Exercise details ->
Find and copy each line in the material below where the string "will" occurs.

Task inputs ->
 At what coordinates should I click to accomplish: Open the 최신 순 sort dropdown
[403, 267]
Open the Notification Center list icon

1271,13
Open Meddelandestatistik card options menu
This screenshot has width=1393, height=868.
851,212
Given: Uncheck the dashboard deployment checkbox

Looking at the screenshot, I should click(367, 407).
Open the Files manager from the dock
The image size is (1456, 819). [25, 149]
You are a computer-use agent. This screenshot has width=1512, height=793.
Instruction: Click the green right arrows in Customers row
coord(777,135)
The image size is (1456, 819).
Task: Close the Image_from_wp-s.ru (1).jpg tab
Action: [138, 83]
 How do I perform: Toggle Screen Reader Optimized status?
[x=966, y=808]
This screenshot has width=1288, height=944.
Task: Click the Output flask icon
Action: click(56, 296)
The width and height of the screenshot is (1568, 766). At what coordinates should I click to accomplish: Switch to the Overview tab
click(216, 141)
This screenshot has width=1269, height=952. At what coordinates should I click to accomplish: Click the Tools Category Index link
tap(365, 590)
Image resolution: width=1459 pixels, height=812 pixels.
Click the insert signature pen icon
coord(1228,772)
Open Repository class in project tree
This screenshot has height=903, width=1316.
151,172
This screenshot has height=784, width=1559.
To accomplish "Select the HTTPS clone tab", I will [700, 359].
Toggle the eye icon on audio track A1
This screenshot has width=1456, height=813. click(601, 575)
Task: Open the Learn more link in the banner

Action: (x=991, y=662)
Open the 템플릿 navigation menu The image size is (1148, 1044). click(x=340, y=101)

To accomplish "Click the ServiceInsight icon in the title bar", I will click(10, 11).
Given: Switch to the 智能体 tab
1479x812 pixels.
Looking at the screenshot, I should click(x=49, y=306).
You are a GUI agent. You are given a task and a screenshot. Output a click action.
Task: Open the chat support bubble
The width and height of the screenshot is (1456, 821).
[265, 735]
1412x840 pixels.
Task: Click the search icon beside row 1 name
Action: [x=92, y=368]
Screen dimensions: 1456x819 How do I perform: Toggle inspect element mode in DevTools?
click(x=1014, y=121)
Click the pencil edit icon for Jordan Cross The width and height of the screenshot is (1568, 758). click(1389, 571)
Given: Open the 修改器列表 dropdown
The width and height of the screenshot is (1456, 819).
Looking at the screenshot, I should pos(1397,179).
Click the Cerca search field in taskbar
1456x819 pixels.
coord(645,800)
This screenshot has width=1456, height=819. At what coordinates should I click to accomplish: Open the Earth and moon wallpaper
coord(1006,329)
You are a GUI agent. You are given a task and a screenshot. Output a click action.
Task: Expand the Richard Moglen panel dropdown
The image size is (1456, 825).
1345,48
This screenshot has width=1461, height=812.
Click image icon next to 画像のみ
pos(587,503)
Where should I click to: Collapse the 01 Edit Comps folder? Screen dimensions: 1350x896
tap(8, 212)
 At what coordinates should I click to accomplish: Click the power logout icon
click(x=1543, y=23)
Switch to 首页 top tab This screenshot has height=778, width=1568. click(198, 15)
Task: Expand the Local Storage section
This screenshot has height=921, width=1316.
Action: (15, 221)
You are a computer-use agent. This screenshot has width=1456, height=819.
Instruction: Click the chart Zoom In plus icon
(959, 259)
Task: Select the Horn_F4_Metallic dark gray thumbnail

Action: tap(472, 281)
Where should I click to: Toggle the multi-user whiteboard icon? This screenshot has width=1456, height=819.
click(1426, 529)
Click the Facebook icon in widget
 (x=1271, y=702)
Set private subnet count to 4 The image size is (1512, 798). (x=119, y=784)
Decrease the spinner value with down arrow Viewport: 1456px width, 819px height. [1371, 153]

Response area ->
To accomplish "Select the HTTPS clone tab", I will [700, 359].
To accomplish "Click the ServiceInsight icon in the title bar", I will click(10, 11).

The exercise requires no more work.